START Provided data
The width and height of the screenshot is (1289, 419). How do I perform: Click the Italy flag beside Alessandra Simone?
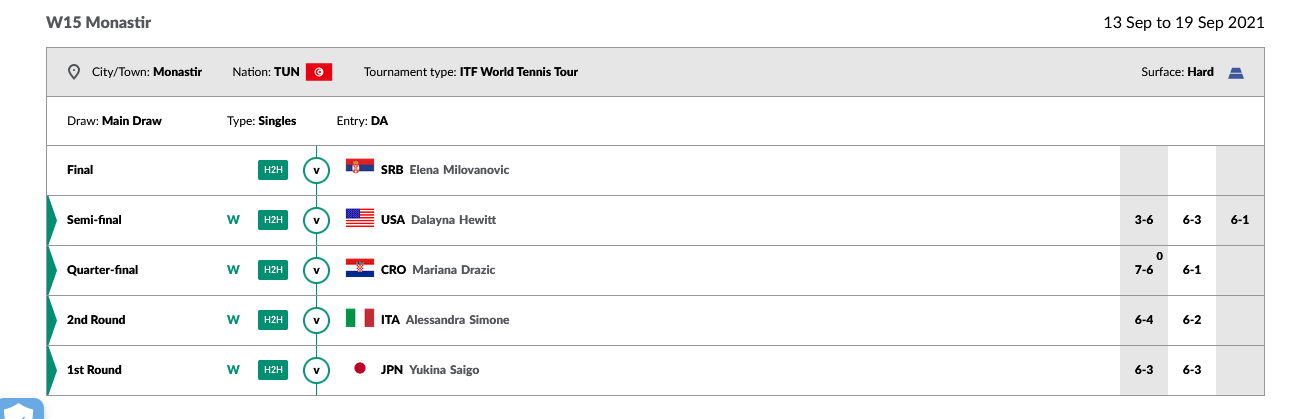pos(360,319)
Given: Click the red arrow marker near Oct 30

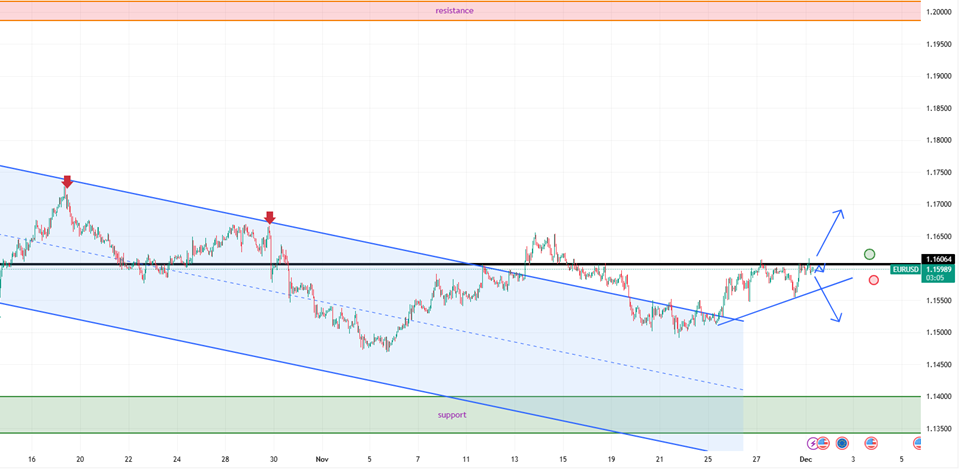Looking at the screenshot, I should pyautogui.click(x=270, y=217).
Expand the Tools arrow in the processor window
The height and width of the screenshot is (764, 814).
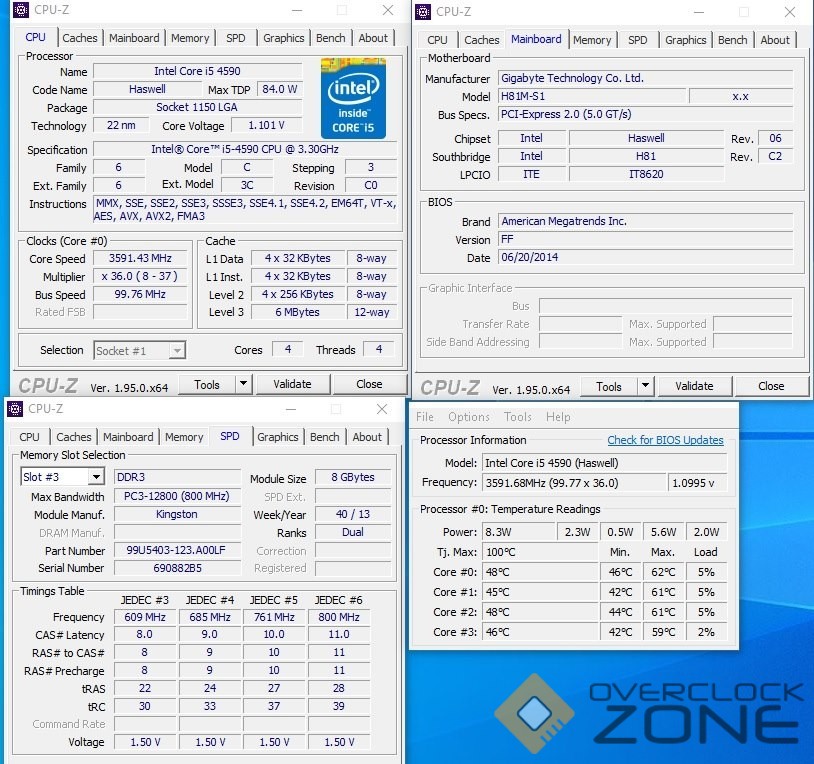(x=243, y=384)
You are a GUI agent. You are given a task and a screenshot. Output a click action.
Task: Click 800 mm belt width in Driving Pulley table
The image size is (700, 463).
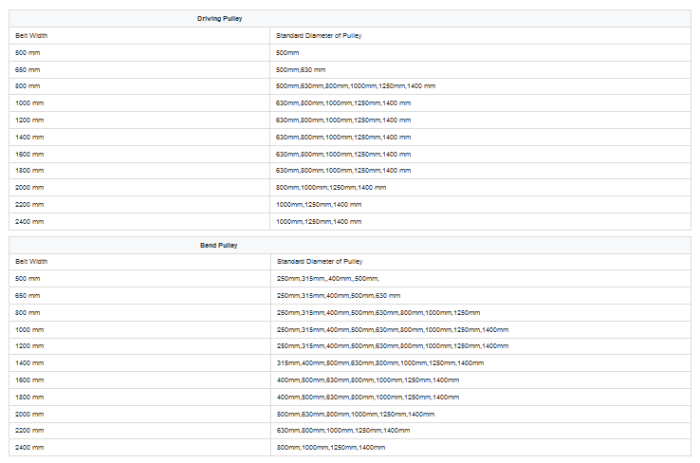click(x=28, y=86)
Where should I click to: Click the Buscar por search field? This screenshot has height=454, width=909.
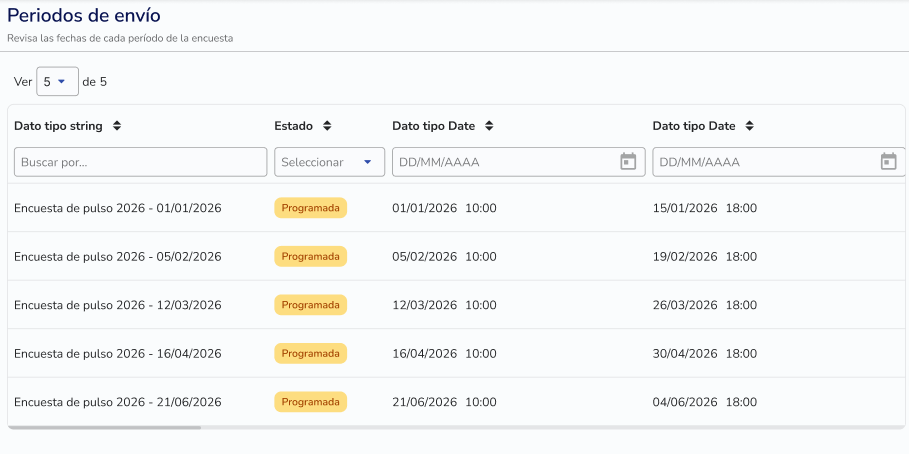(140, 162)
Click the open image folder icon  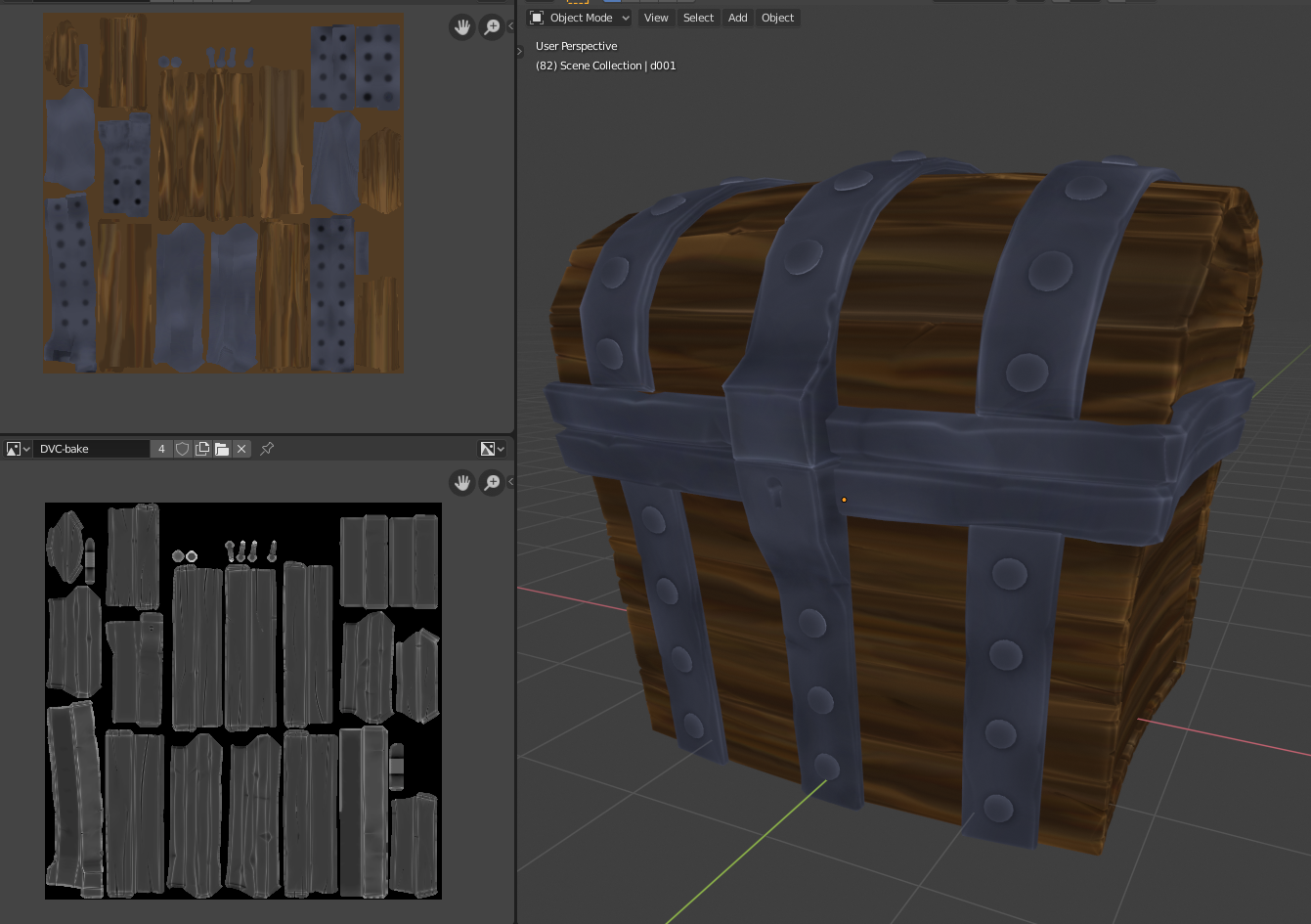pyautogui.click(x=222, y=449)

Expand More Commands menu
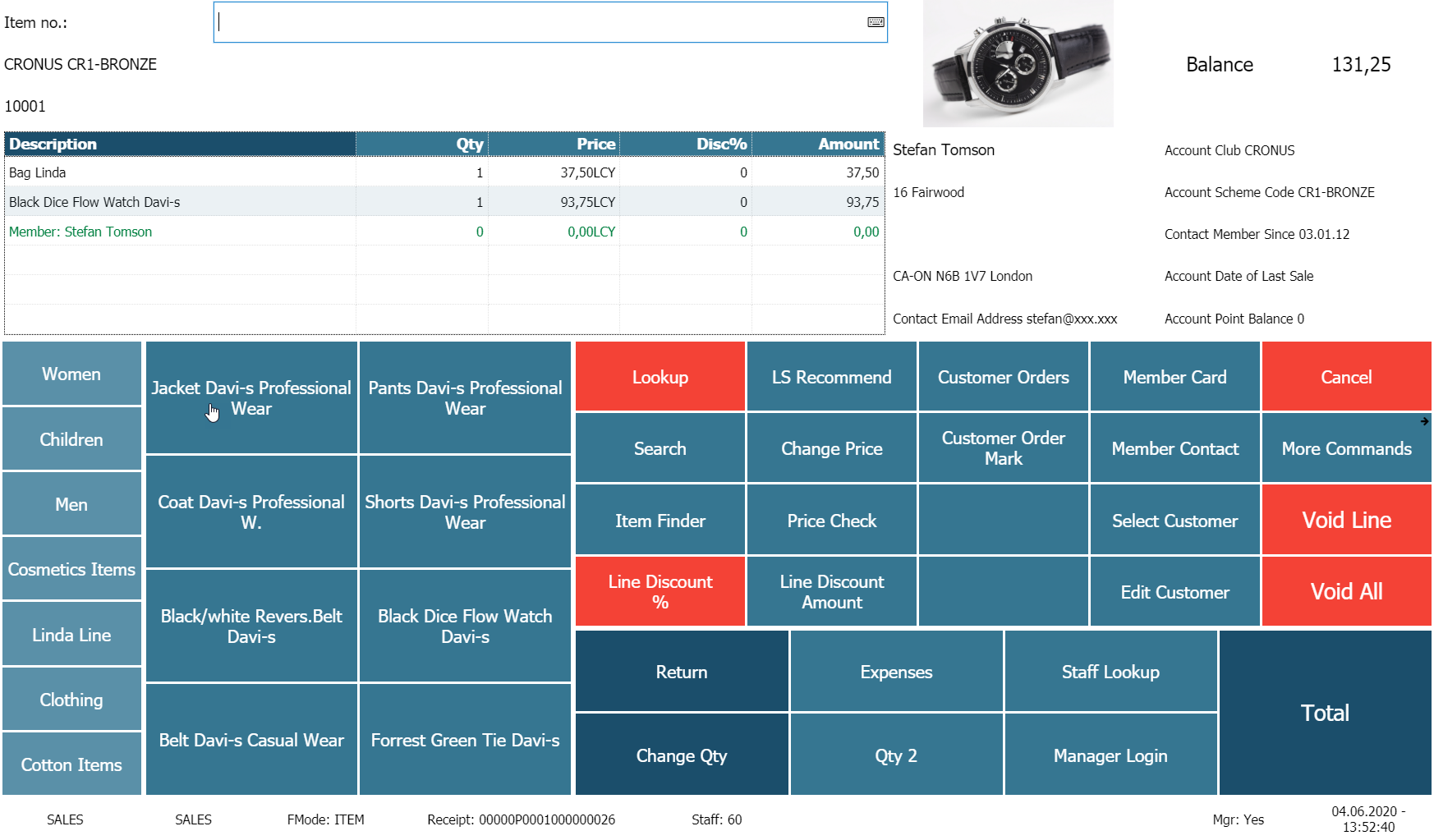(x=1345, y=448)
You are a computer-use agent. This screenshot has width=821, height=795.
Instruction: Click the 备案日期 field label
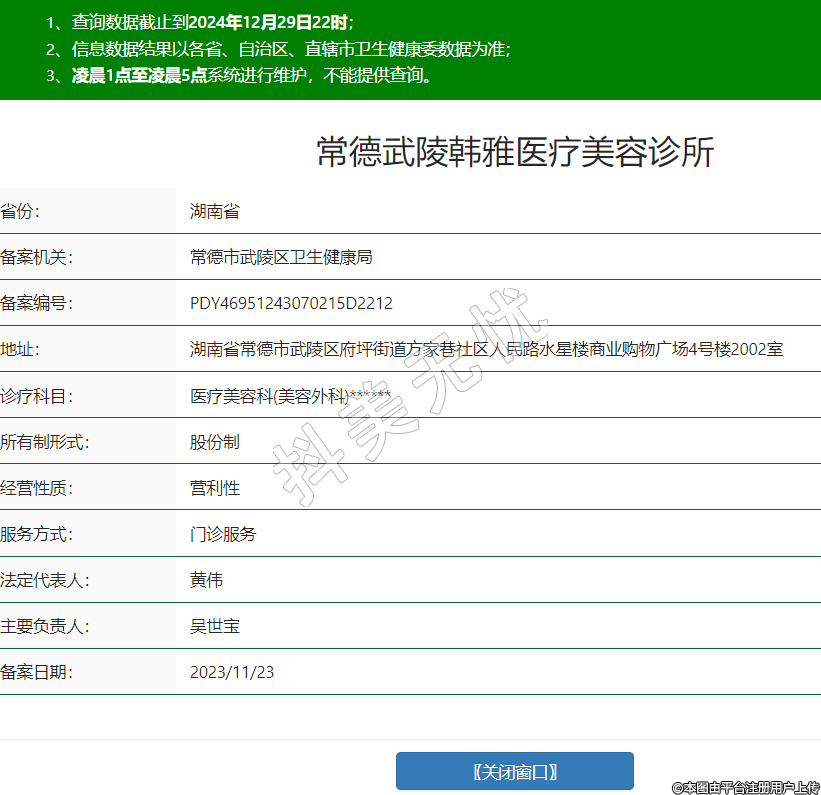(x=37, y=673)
END Provided data
_Task item_
Write out every line of the listing that holds the word "agent".

_Solution to this task_
You are a GUI agent. You are given a task and a screenshot. Output a click action.
You are a computer-use agent. This screenshot has width=821, height=795.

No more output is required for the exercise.